A repressão que o governo desencadeou abriu caminho para uma intensificação do descontentamento, açulado pelos partidos de oposição representados no Parlamento e pelo encorajamento internacional da União Europeia a políticos norte-americanos, republicanos e democratas. De todos, os mais animado foi o senador republicano John McCain, em dezembro, gritando na praça da Independência (Maidan), foco e espaço das concentrações: "O mundo livre está com vocês! A América está com vocês!" Melhor lembrança da Guerra Fria e do dito "A América para os [norte-]americanos" seria impossível. Como nos velhos bons tempos, o alvo continua sendo a Rússia.
No pano de fundo dessas confrontações, estão as desigualdades do país. O leste e o sul junto à Rússia e ao Mar Negro são mais desenvolvidos e industrializados do que o oeste, mais pobre. O leste, de um modo geral, tem seu foco econômico voltado para a vizinha Rússia, de que depende o abastecimento de gás do país, vital para a indústria e para o aquecimento durante o rigoroso inverno. Se a Rússia endurecer a questão do fornecimento de gás, cortando-o ou simplesmente cobrando o preço de mercado, a Ucrânia literalmente congela em todos os sentidos. Entretanto, para o oeste, mais próximo da União Europeia, a aproximação com esta significaria, em tese, maior autonomia em relação ao governo central e às demais regiões do país, além de mais oportunidades de colher investimentos. Pelo menos em tese.
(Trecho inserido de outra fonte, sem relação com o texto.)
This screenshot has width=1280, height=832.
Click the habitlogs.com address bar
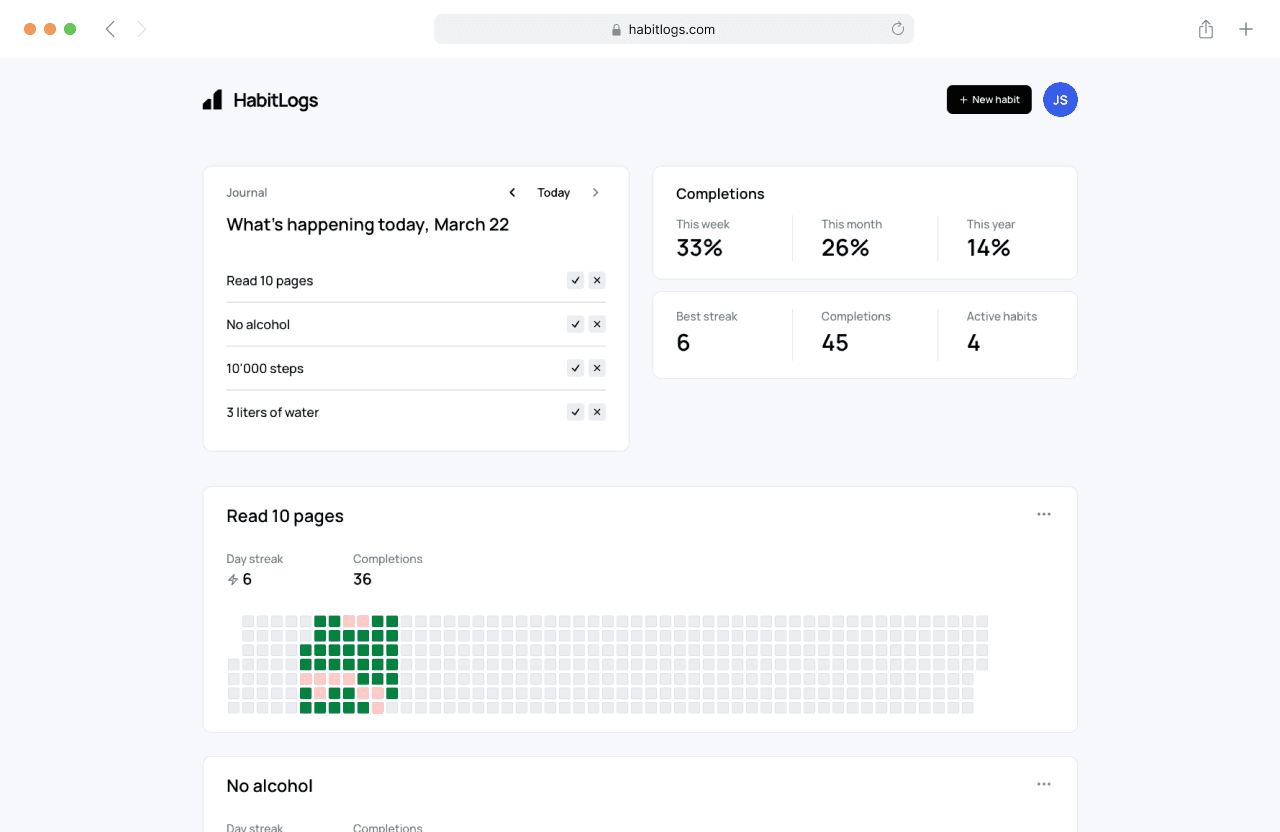point(674,29)
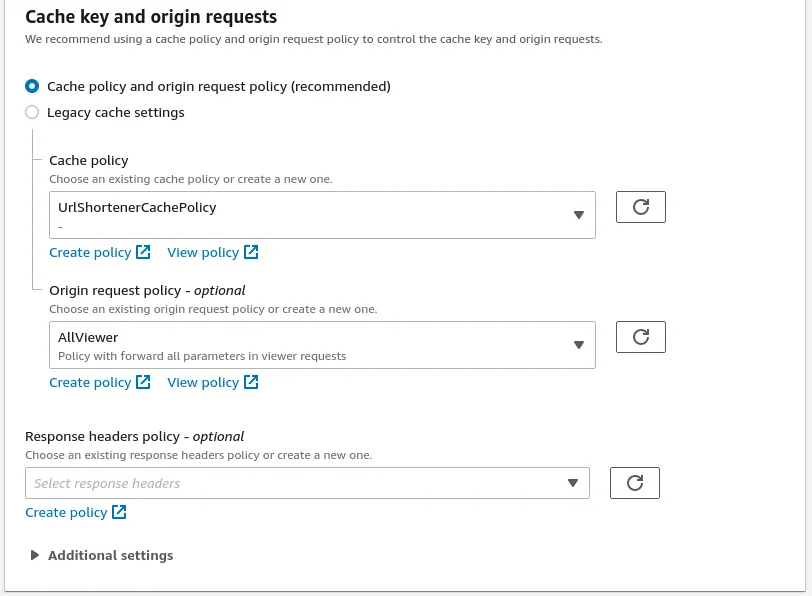The height and width of the screenshot is (596, 812).
Task: Click the Response headers policy dropdown arrow
Action: pyautogui.click(x=573, y=483)
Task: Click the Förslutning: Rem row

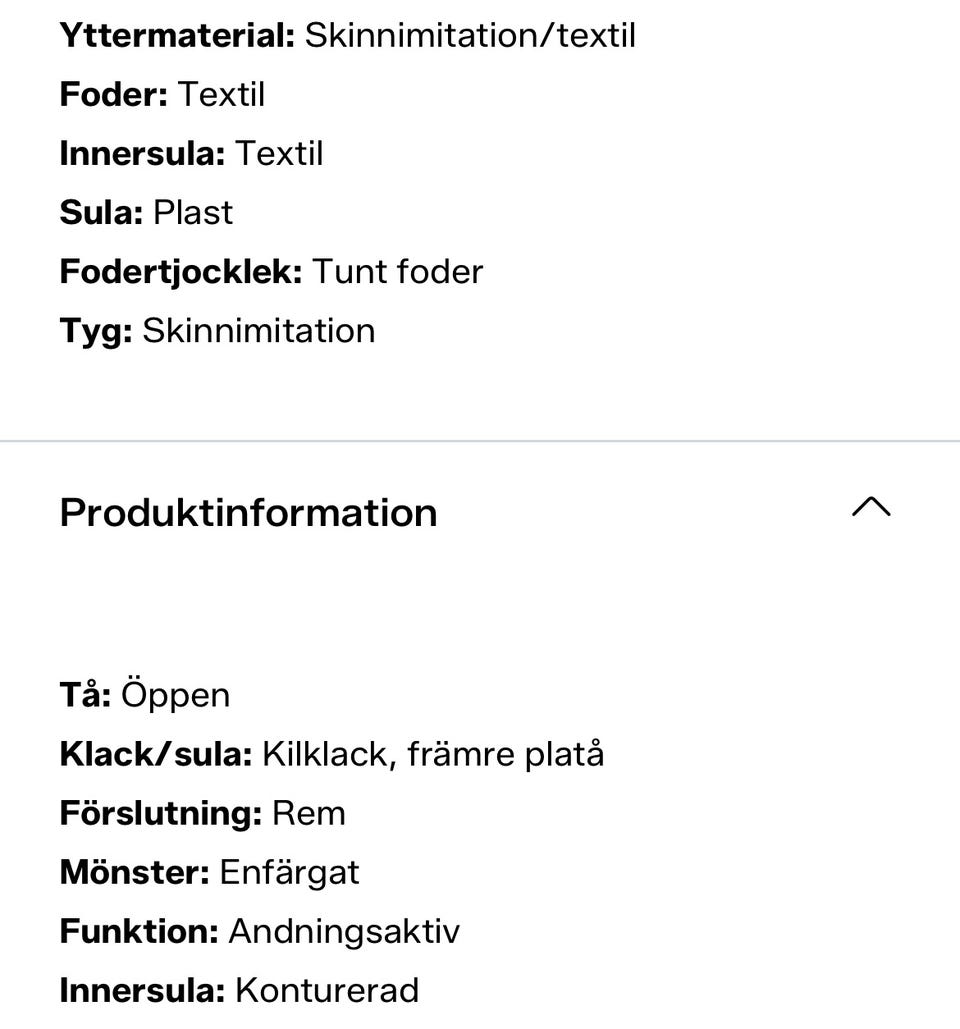Action: (x=202, y=813)
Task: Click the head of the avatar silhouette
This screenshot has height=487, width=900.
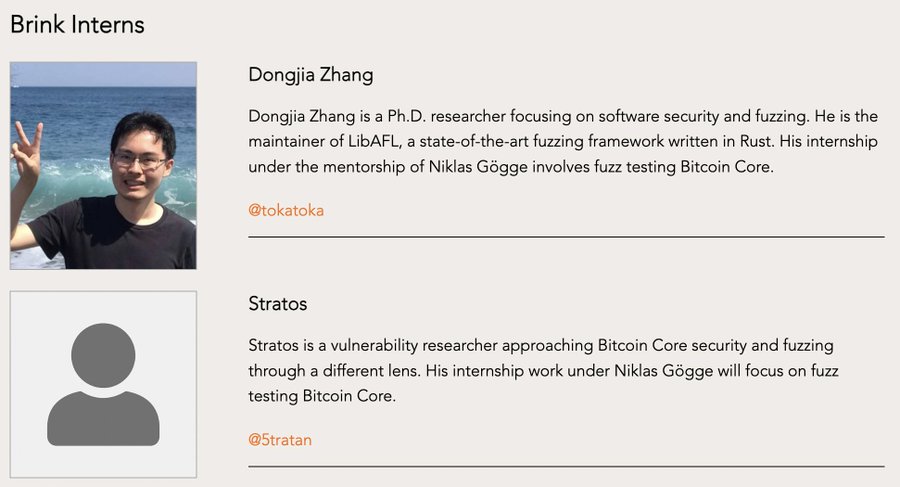Action: pos(103,355)
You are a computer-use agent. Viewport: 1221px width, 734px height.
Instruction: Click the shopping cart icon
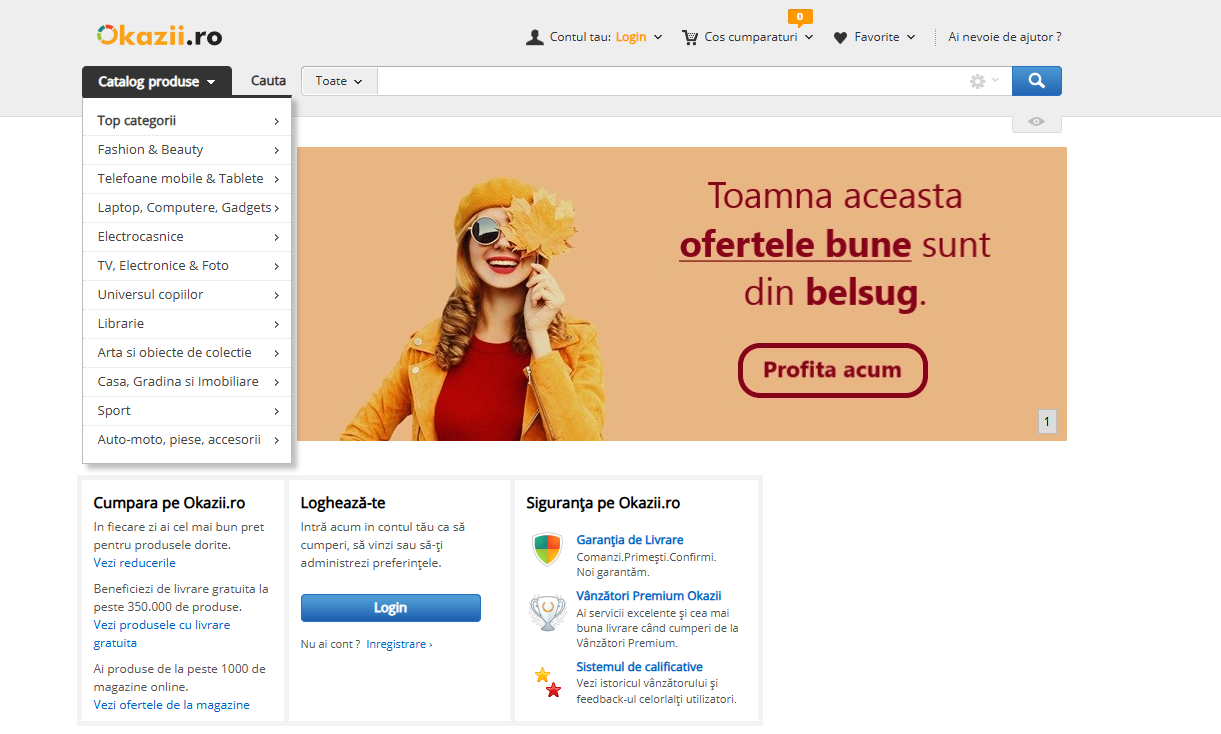(x=690, y=37)
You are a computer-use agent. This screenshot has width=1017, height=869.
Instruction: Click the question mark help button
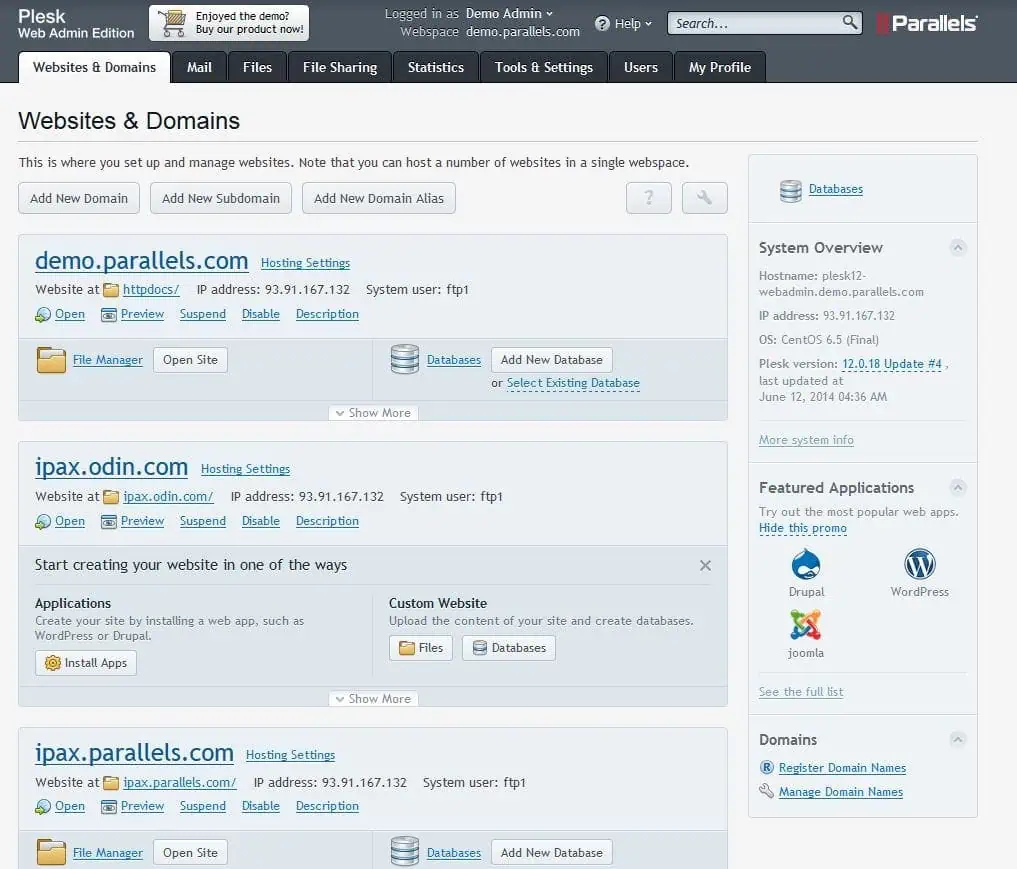pyautogui.click(x=648, y=198)
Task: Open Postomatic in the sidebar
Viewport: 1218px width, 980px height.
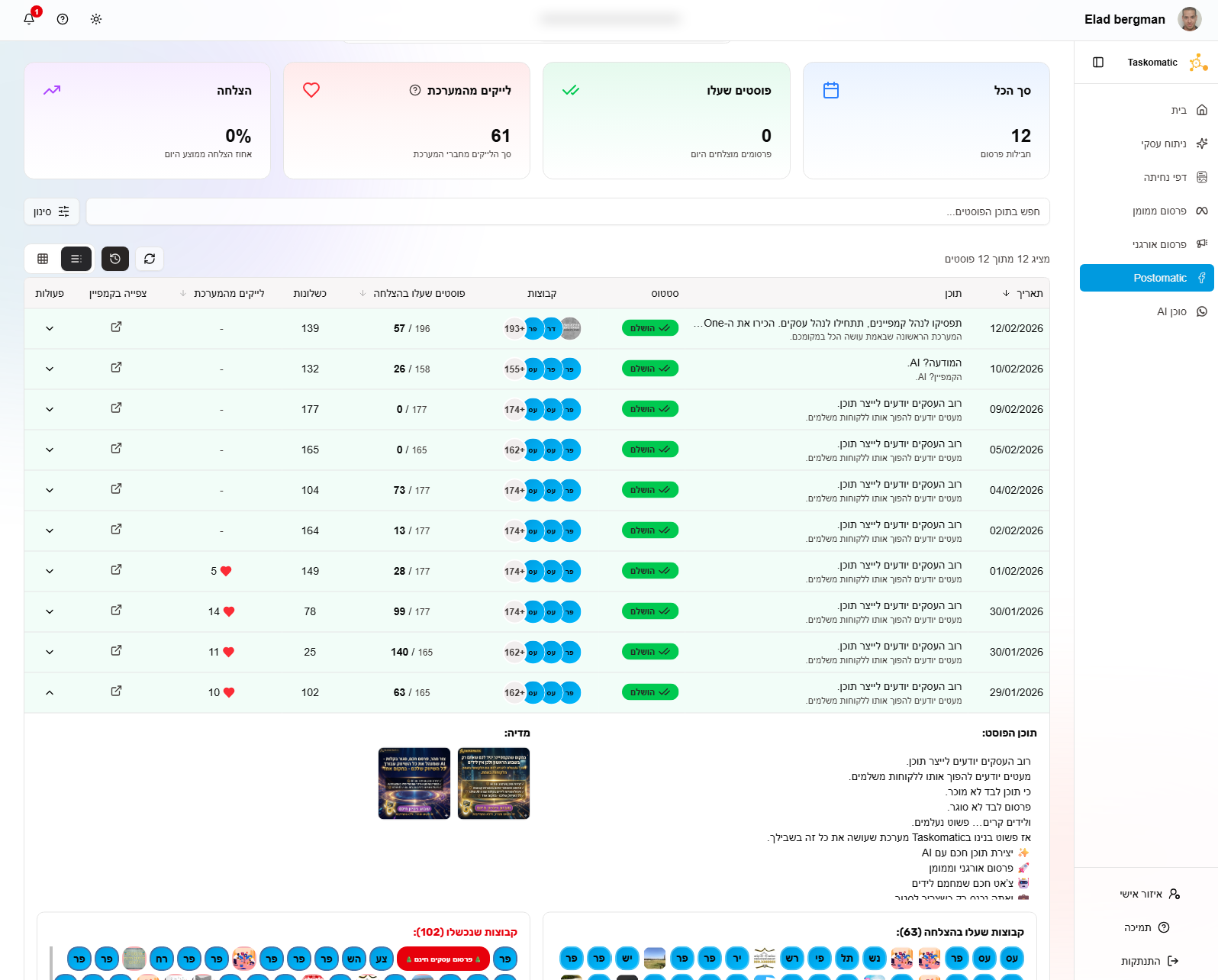Action: [1146, 278]
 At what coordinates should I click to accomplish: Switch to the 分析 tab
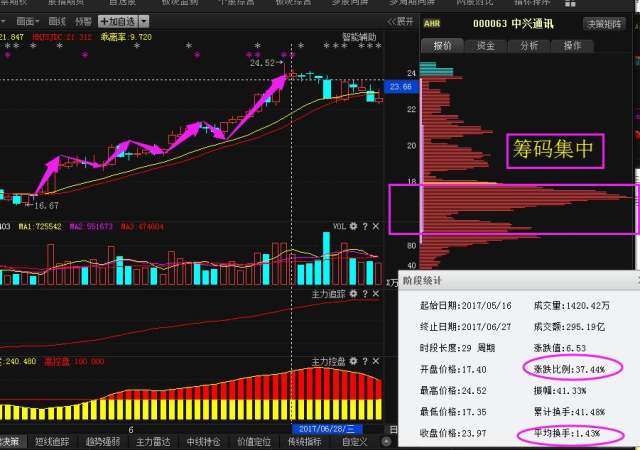(528, 46)
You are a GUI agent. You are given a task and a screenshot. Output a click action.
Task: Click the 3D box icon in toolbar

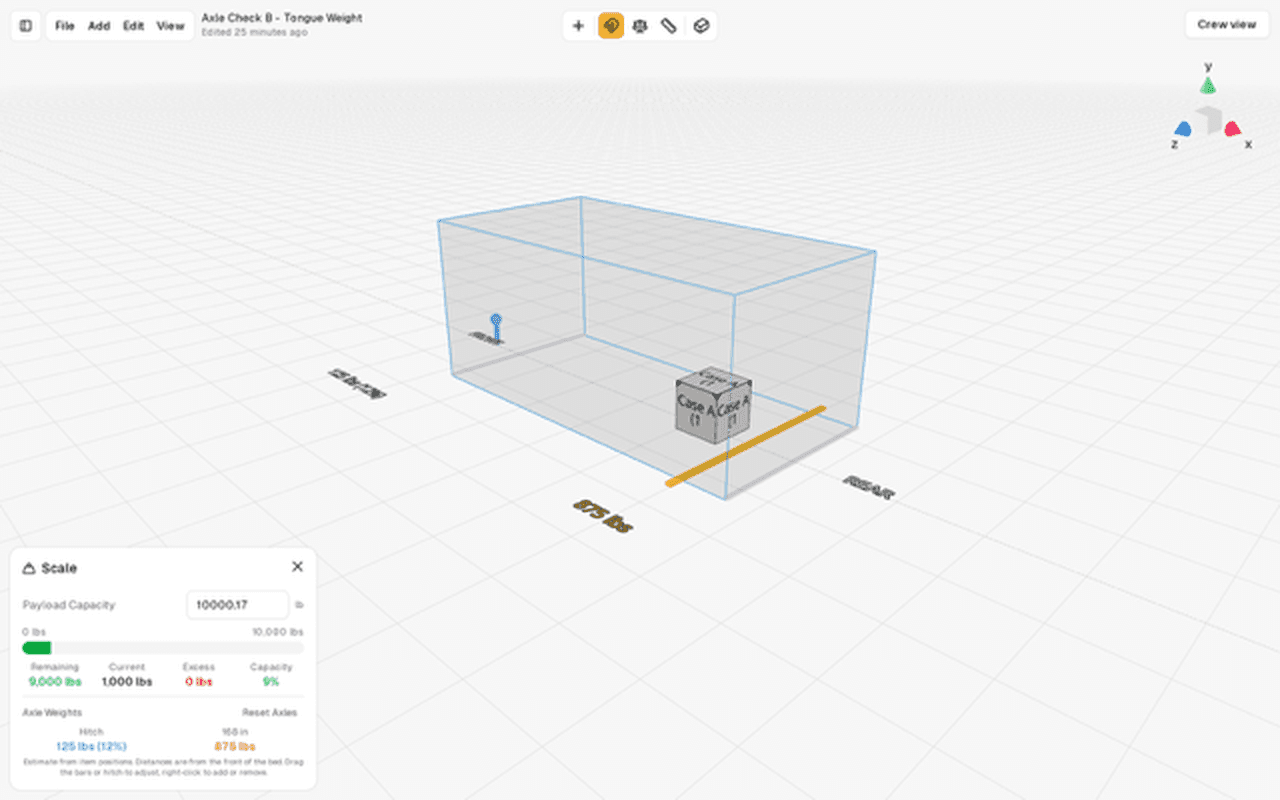[701, 26]
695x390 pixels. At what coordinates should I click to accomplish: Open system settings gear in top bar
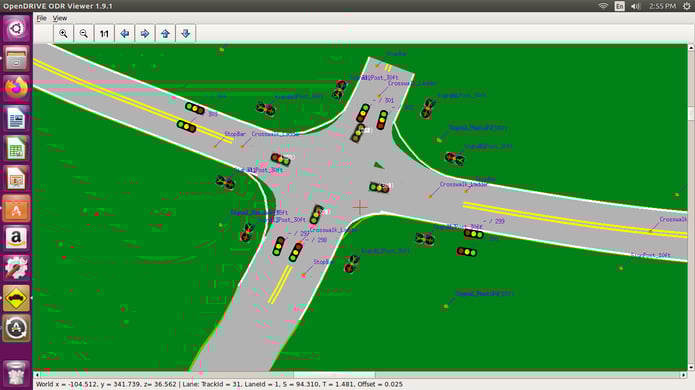coord(687,6)
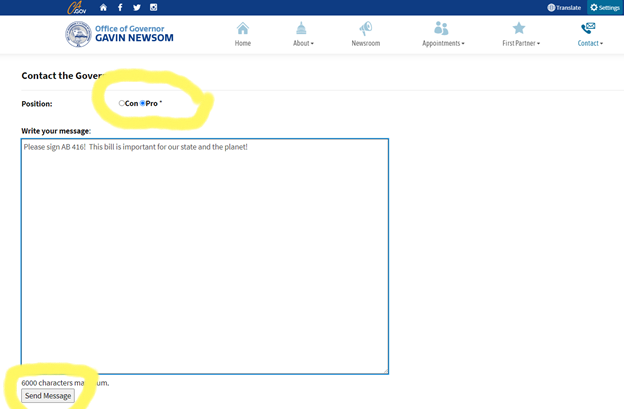Image resolution: width=624 pixels, height=409 pixels.
Task: Expand the Appointments dropdown menu
Action: 442,44
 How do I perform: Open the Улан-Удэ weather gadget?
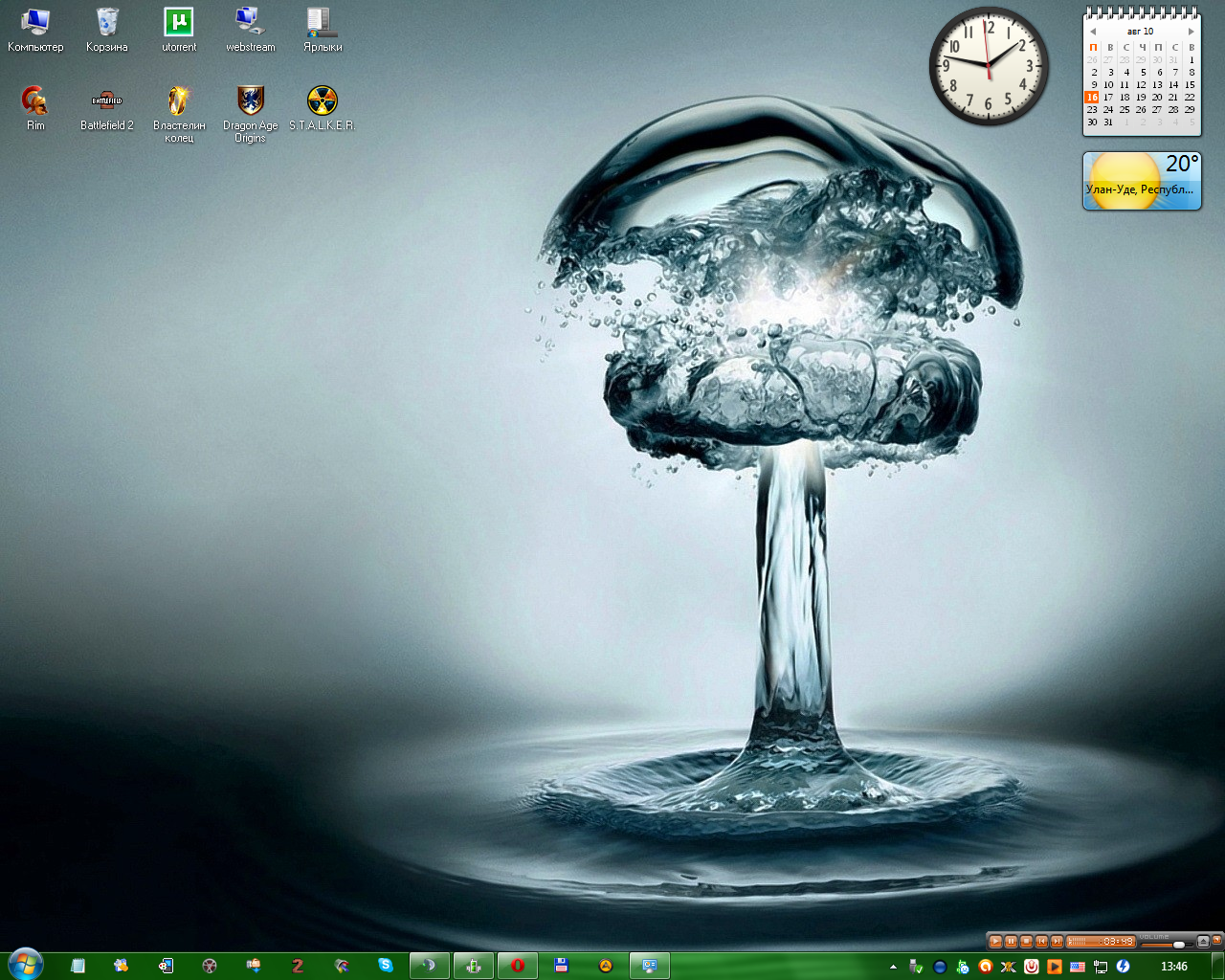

Há também a questão do histórico repúdio aos russos, maior no oeste, um repúdio cujas últimas e trágicas edições foram uma relação ambígua, para dizer o mínimo, de movimentos nacionalistas ucranianos com o regime nazista da Alemanha, e um conflito sangrento e frequentemente descrito como inútil com o regime soviético. No leste, há também um fator étnico: o número de habitantes russos é muito grande, o que mexe com os brios dos movimentos nacionalistas. E é bom lembrar que, na Europa, ao contrário da América Latina, nacionalismo é sempre coisa de direita.
Se esse é o pano de fundo , deve-se levar em conta o que acontece nos bastidores e também no palco da política ucraniana. Nos bastidores, pairam as sombras dos grupos econômicos, assim como na Rússia, liderados pelos chamados oligarcas que se formaram depois do desmanche da ex-União Soviética, dos processos de privatização de tudo, feitos a toque de caixa, e da independência. Esses grupos de oligarquias é que dão as cartas, o poder do dinheiro para os que estão no palco, os políticos e seus partidos.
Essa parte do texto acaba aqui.